Upgrade Card consumers will earn 1.5% cash back on all purchases made with the card — there’s no specific category, no partner retailer, no point system. It’s a straightforward, uncapped cash back program.
The company wants to encourage users to pay down their debt. So Upgrade isn’t encouraging you to spend more to earn more. Instead, you receive your rewards when you make your monthly balance payments.
With its credit card, Upgrade is trying to provide a consumer-friendly credit card. And Upgrade CEO Renaud Laplanche believes that it starts with lower rates. Instead of a normal entry rate of 12% to 13%, Upgrade promises an entry rate of 6.99%.
In order to avoid the endless trap of credit card debt, Upgrade combines monthly charges into installment plans that you can pay back over 24 to 60 months. You pay down your balance at a fixed rate with equal monthly payments. Of course, you can also prepay any amount — there’s no penalty.
When you sign up, you get a virtual card immediately and a Visa-branded plastic card a few days later. The company gives you a credit line of $500 to $20,000.
Over the past three years, Upgrade has issued more than $3.5 billion in credit. The company is now on a run rate of $125 million in annual recurring revenue. It is profitable.
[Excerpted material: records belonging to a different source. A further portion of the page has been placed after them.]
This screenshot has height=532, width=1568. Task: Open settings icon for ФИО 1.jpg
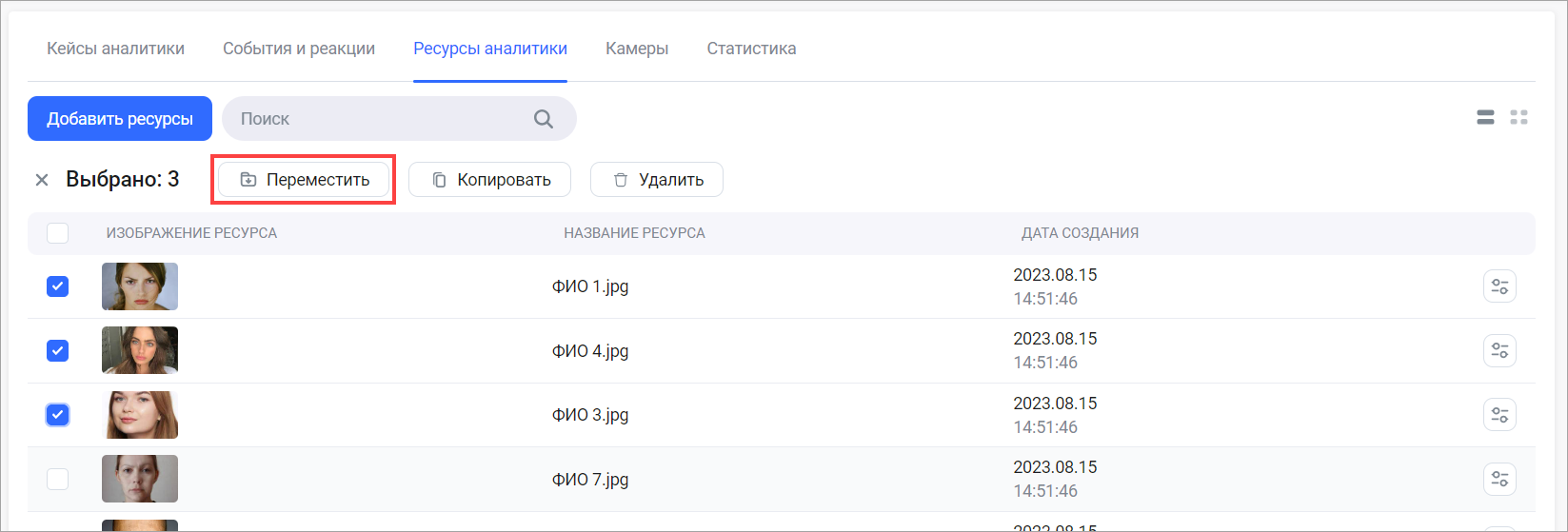coord(1499,286)
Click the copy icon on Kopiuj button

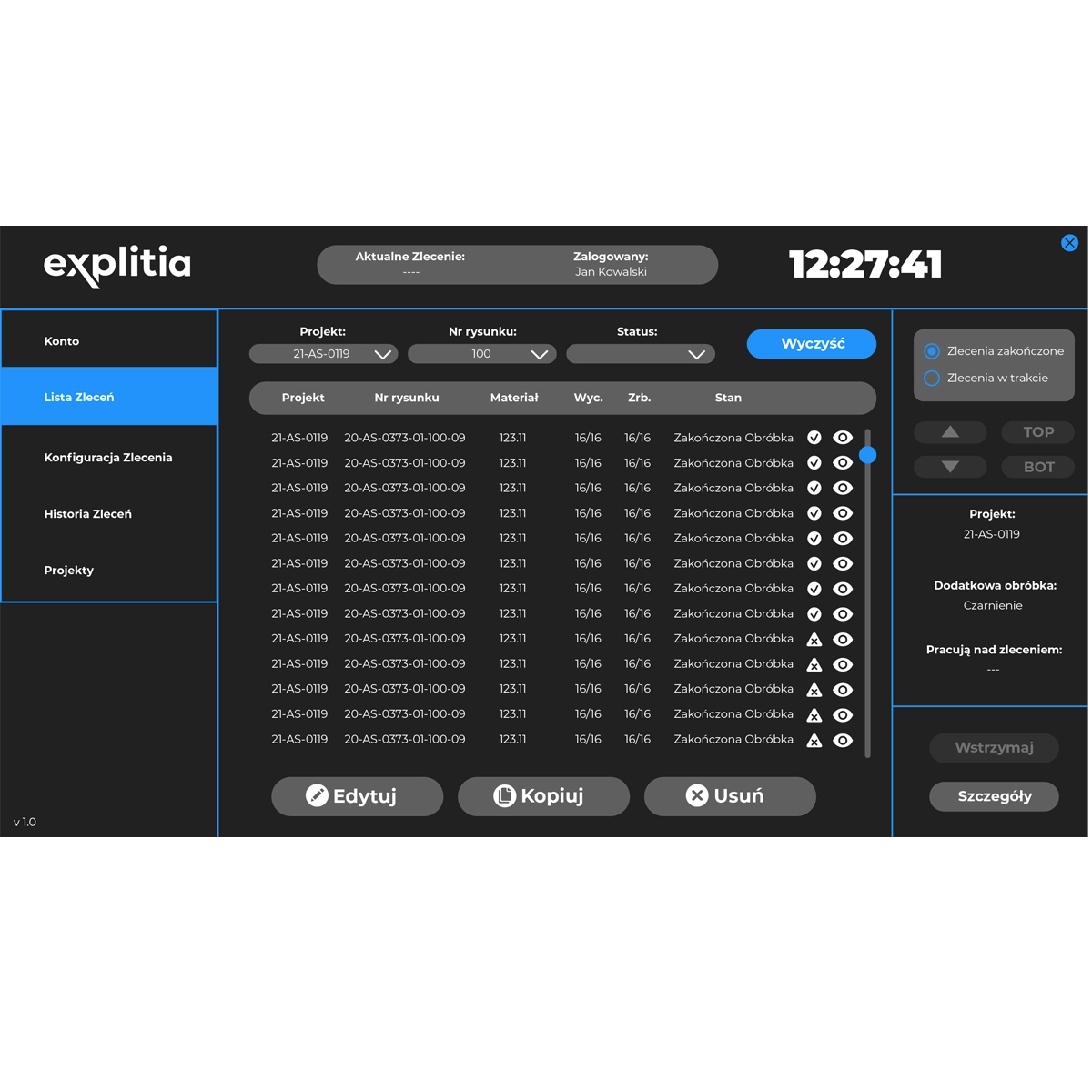coord(504,795)
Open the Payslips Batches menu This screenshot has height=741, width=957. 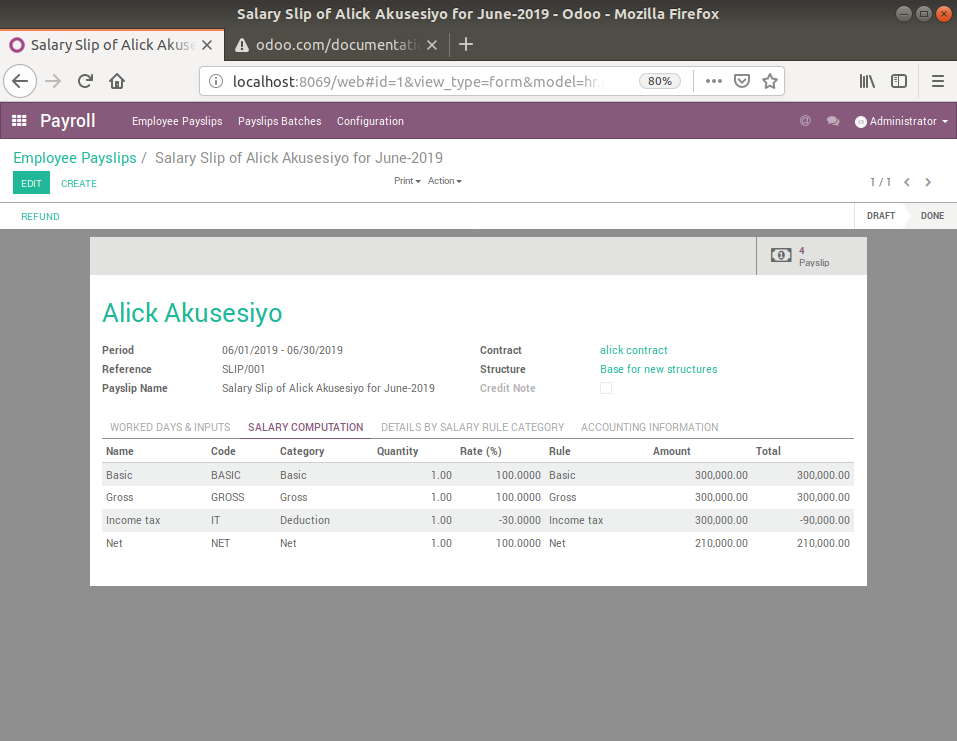tap(279, 121)
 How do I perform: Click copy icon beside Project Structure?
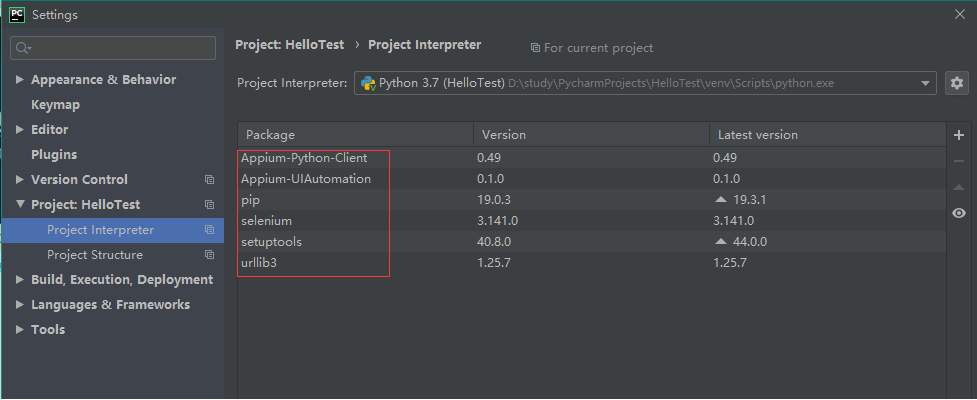tap(209, 255)
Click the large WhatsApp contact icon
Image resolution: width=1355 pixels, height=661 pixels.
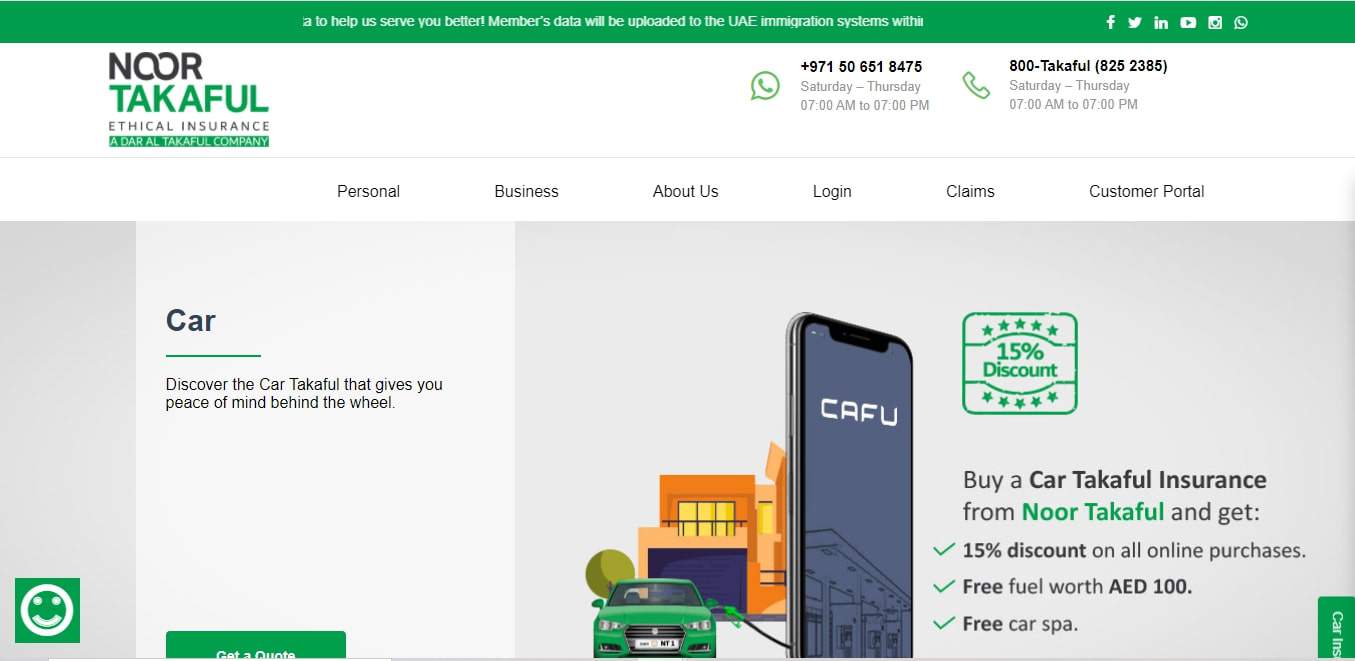tap(765, 86)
Interestingly, Upgrade describes itself as a neobank. There are many successful neobanks out there — such as Chime, Revolut, N26 and Nubank — but most of them focus on checking accounts and debit cards. They mostly generate revenue from interchange fees on card transactions, premium subscriptions with insurance packages and referral fees.
Upgrade has started with a different product offering focused on credit, which generates a lot of revenue. The company is now working on other banking products so that it can become a true alternative to traditional retail bank accounts. They should launch new products in the coming weeks.